Baca: RUU MD3 Disahkan, Dua Fraksi DPR Walk Out
Johnny juga berpendapat bahwa pengesahan RUU MD3 berpotensi membentuk oligarki kekuasaan di DPR dan membuka tata kelola yang tidak memadai. "Citra DPR lebih memburuk," ujarnya. Ia pun menyatakan fraksinya tak bertanggung jawab atas akibat yang ditimbulkan dari pengesahan RUU MD3.
Politikus NasDem lain, Hamdani, menyatakan pembahasan RUU MD3 cenderung dipaksakan. Menurut dia, penambahan kursi pimpinan MPR, DPR, dan DPD belum tentu bisa meningkatkan kerja parlemen. "Pembahasan terkesan dipaksakan untuk mengakomodir kepentingan praktis," ujarnya.

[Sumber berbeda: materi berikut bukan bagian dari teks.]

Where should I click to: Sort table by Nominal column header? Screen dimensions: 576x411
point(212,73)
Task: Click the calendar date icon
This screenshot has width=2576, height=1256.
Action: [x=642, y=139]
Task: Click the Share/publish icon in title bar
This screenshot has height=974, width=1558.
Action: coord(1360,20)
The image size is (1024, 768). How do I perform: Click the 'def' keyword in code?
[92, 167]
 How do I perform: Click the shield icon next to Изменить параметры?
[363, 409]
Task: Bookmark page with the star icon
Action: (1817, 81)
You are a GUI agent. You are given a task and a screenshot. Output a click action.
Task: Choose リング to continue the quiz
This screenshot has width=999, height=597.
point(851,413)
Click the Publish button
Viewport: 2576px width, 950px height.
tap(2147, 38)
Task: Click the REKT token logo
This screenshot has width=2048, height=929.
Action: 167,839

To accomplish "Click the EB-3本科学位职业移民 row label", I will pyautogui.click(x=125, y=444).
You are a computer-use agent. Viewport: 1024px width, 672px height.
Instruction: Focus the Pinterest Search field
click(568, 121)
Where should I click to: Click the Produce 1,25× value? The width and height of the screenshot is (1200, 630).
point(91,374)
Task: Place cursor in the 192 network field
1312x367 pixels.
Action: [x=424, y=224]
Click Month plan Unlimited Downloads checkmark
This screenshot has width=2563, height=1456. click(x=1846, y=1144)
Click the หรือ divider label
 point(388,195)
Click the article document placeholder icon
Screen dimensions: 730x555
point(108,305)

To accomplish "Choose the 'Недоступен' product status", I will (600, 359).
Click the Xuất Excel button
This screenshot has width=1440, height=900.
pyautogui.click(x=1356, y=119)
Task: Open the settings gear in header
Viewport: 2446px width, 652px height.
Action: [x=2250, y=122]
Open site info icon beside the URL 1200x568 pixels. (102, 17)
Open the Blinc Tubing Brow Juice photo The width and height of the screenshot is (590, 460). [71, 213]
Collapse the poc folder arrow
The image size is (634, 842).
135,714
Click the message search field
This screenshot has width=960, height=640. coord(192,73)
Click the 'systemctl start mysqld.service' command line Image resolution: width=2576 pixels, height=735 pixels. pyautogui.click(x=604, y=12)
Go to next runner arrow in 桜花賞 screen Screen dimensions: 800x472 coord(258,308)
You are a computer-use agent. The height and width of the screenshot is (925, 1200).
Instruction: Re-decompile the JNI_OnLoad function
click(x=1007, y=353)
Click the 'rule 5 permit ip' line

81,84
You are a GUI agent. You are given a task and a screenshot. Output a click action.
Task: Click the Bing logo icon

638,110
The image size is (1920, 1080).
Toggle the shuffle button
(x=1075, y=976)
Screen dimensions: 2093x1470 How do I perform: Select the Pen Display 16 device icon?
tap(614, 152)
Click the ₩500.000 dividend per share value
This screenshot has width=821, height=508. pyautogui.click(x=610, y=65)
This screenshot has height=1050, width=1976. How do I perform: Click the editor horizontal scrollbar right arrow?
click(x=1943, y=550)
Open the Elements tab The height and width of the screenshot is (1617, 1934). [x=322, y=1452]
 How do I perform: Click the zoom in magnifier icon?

Ketua Badan Legislasi DPR Supratman Andi Agtas berharap pengesahan RUU MD3 menjadi undang-undang dapat memperkuat fungsi dan tugas MPR, DPR, dan DPD. Ia menyebutkan beberapa persoalan yang direvisi dalam RUU MD3 itu berupa penambahan kursi MPR, DPR, DPD, dan wakil pimpinan mahkamah kehormatan dewan.
Baca: Yasonna H Laoly: Yang Tak Setuju UU MD3 Silakan Bawa ke MK
Menteri Hukum dan HAM Yasonna Laoly menilai pengesahan RUU MD3 dapat meningkatkan kerja legislatif dan eksekutif dengan prinsip check and balances. Penyusunan jumlah pimpinan MPR dan DPR, kata dia, juga akan mencerminkan keterwakilan pemenang pemilu. "Perlu penataan struktur organisasi agar mencerminkan asas proporsionalitas," kata dia.